§ WHAT IS REQUIRED: Once you have located the line containing "Viewport: 868px width, 493px height." in the material below, return it exactly along with each line after it through the line containing "Clear the Headerbereich".

§ DATA TO USE:
▶

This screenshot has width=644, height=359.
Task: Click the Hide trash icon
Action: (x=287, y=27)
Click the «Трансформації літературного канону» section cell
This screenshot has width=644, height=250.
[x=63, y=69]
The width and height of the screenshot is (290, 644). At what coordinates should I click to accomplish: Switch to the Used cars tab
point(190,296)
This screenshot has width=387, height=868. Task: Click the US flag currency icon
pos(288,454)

◀
▶

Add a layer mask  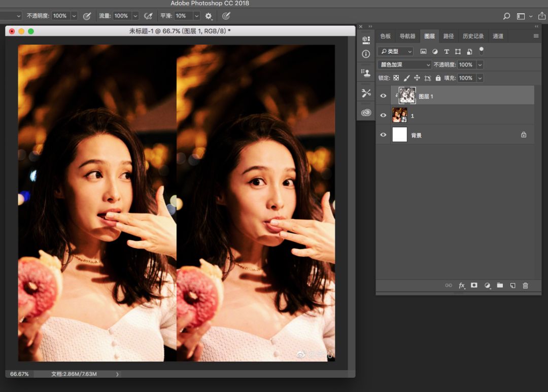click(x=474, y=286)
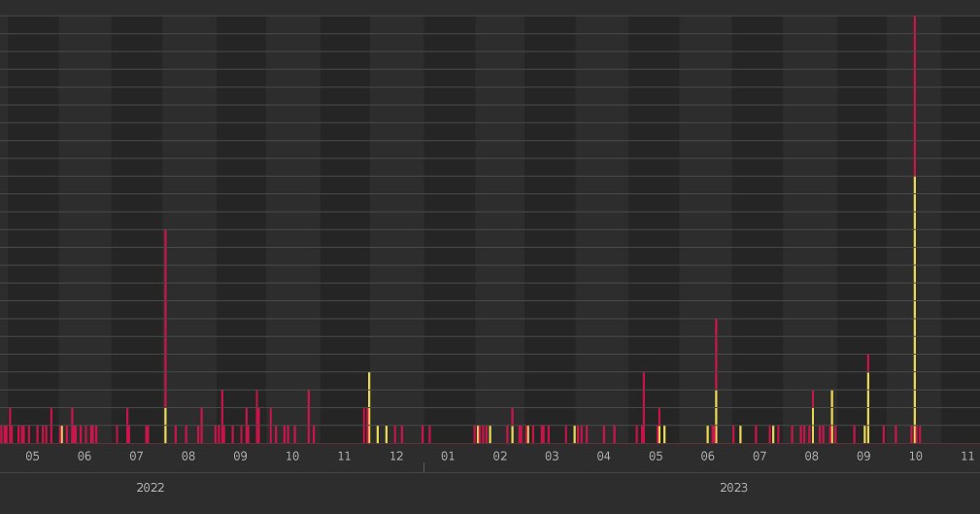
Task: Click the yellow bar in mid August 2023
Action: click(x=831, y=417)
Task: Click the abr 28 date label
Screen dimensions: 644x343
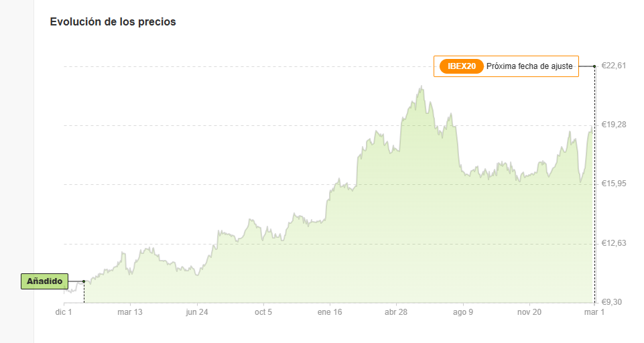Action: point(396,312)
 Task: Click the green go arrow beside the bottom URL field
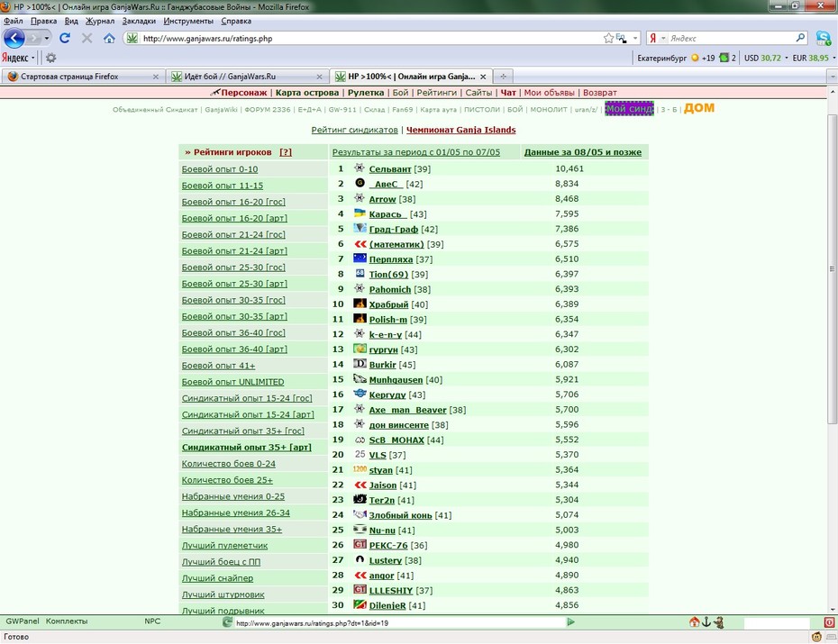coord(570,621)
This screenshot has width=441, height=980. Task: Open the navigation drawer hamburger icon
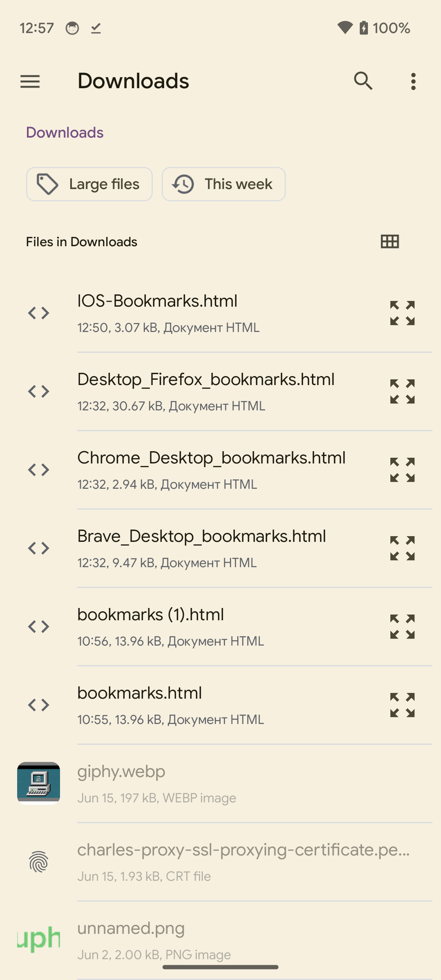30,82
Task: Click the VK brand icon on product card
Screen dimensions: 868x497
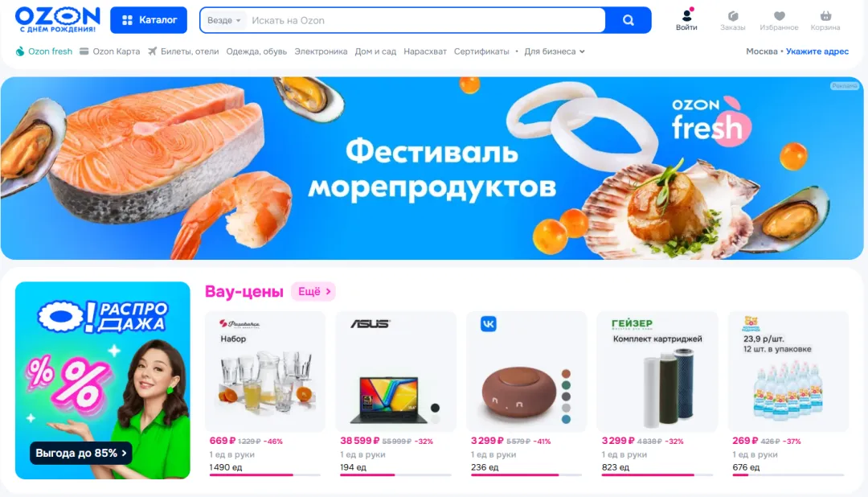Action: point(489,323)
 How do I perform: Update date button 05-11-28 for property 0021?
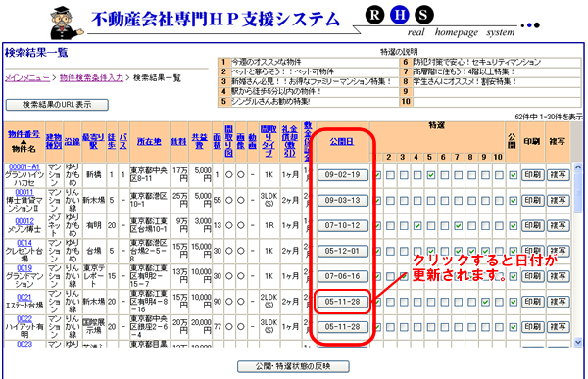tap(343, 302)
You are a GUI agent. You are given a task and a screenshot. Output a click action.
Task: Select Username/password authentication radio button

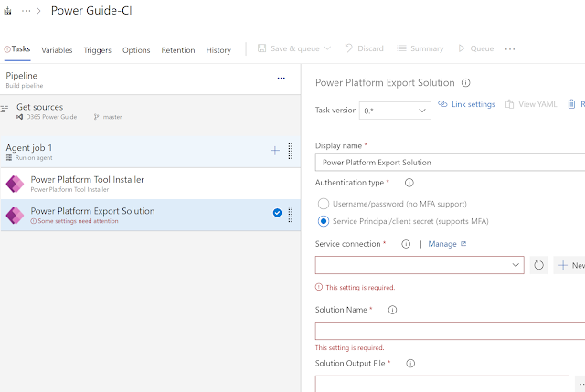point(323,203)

◀
▶

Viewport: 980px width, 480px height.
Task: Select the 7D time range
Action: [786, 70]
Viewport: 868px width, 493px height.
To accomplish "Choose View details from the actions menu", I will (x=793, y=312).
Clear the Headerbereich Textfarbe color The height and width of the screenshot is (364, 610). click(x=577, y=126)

◀

§ EXERCISE ANSWER:
Viewport: 868px width, 493px height.
To accomplish "Choose View details from the actions menu", I will (x=793, y=312).
Clear the Headerbereich Textfarbe color The height and width of the screenshot is (364, 610). click(x=577, y=126)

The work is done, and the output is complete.